(Part of a data file)

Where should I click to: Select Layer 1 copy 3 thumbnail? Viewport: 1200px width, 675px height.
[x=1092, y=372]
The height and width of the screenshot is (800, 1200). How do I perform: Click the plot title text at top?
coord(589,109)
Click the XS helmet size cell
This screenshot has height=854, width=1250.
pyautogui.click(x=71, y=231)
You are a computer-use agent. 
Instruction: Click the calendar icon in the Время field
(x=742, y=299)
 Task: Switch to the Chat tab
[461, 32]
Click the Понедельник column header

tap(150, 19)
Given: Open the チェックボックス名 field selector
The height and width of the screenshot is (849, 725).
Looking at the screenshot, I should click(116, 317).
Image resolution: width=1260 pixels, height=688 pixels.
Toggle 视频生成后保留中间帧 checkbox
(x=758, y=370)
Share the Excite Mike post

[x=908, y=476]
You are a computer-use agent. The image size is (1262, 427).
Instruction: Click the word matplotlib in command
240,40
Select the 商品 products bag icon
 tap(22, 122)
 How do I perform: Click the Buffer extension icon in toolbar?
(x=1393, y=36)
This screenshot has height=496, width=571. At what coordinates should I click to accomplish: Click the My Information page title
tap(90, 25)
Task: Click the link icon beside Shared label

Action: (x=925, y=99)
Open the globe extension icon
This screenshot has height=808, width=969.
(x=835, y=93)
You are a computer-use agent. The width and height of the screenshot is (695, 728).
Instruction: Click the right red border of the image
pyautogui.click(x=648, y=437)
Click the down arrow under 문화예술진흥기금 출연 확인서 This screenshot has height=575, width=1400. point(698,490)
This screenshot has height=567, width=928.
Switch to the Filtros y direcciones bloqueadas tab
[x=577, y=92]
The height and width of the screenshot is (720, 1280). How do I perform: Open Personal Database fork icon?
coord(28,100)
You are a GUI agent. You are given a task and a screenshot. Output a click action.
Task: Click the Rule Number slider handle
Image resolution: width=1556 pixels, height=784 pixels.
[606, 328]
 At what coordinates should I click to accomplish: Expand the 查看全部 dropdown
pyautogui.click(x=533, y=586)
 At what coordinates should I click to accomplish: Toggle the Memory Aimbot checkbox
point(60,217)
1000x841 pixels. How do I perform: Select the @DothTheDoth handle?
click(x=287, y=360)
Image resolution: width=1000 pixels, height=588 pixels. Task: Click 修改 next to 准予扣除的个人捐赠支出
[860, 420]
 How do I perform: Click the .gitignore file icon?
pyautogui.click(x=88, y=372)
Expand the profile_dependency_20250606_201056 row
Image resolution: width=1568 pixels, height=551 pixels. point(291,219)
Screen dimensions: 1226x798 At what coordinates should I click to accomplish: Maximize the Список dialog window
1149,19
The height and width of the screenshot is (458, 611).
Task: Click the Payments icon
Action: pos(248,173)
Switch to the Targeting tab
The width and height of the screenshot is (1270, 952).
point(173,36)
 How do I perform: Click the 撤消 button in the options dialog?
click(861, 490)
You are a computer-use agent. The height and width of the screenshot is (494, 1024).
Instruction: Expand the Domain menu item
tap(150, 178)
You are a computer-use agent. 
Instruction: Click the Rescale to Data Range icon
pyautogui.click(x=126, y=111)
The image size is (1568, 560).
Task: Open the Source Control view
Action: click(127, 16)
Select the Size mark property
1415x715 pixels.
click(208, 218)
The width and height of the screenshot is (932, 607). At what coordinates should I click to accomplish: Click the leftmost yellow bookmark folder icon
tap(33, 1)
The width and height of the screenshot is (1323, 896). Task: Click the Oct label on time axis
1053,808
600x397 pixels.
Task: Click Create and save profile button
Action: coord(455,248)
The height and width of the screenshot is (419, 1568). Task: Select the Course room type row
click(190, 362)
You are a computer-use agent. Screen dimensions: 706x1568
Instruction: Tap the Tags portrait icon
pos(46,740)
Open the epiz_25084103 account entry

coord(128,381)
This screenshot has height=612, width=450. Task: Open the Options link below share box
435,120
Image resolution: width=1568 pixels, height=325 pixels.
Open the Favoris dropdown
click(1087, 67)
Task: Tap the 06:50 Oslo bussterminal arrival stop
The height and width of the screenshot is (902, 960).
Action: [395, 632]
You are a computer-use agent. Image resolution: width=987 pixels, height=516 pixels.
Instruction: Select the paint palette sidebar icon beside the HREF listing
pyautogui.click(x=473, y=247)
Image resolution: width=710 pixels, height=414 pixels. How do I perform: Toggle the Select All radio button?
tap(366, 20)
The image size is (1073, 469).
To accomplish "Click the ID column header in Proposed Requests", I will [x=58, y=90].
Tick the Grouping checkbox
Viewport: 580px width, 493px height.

[Exercise requirements]: Edit the lines from the one containing "Click the Понедельник column header" down through the one containing "Image resolution: width=1568 pixels, height=551" so that "Toggle" becomes "Flip", and leave everything else unchanged.

[Result for this exercise]:
Click the Понедельник column header

tap(150, 19)
Given: Open the チェックボックス名 field selector
The height and width of the screenshot is (849, 725).
Looking at the screenshot, I should click(116, 317).
Image resolution: width=1260 pixels, height=688 pixels.
Flip 视频生成后保留中间帧 checkbox
(x=758, y=370)
Share the Excite Mike post

[x=908, y=476]
You are a computer-use agent. The image size is (1262, 427).
Instruction: Click the word matplotlib in command
240,40
Select the 商品 products bag icon
 tap(22, 122)
 How do I perform: Click the Buffer extension icon in toolbar?
(x=1393, y=36)
This screenshot has height=496, width=571. At what coordinates should I click to accomplish: Click the My Information page title
tap(90, 25)
Task: Click the link icon beside Shared label

Action: (x=925, y=99)
Open the globe extension icon
This screenshot has height=808, width=969.
(x=835, y=93)
You are a computer-use agent. The width and height of the screenshot is (695, 728).
Instruction: Click the right red border of the image
pyautogui.click(x=648, y=437)
Click the down arrow under 문화예술진흥기금 출연 확인서 This screenshot has height=575, width=1400. point(698,490)
This screenshot has height=567, width=928.
Switch to the Filtros y direcciones bloqueadas tab
[x=577, y=92]
The height and width of the screenshot is (720, 1280). How do I perform: Open Personal Database fork icon?
coord(28,100)
You are a GUI agent. You are given a task and a screenshot. Output a click action.
Task: Click the Rule Number slider handle
Image resolution: width=1556 pixels, height=784 pixels.
[606, 328]
 At what coordinates should I click to accomplish: Expand the 查看全部 dropdown
pyautogui.click(x=533, y=586)
 At what coordinates should I click to accomplish: Flip the Memory Aimbot checkbox
point(60,217)
1000x841 pixels. How do I perform: Select the @DothTheDoth handle?
click(x=287, y=360)
Image resolution: width=1000 pixels, height=588 pixels. Task: Click 修改 next to 准予扣除的个人捐赠支出
[860, 420]
 How do I perform: Click the .gitignore file icon?
pyautogui.click(x=88, y=372)
Expand the profile_dependency_20250606_201056 row
Image resolution: width=1568 pixels, height=551 pixels. point(291,219)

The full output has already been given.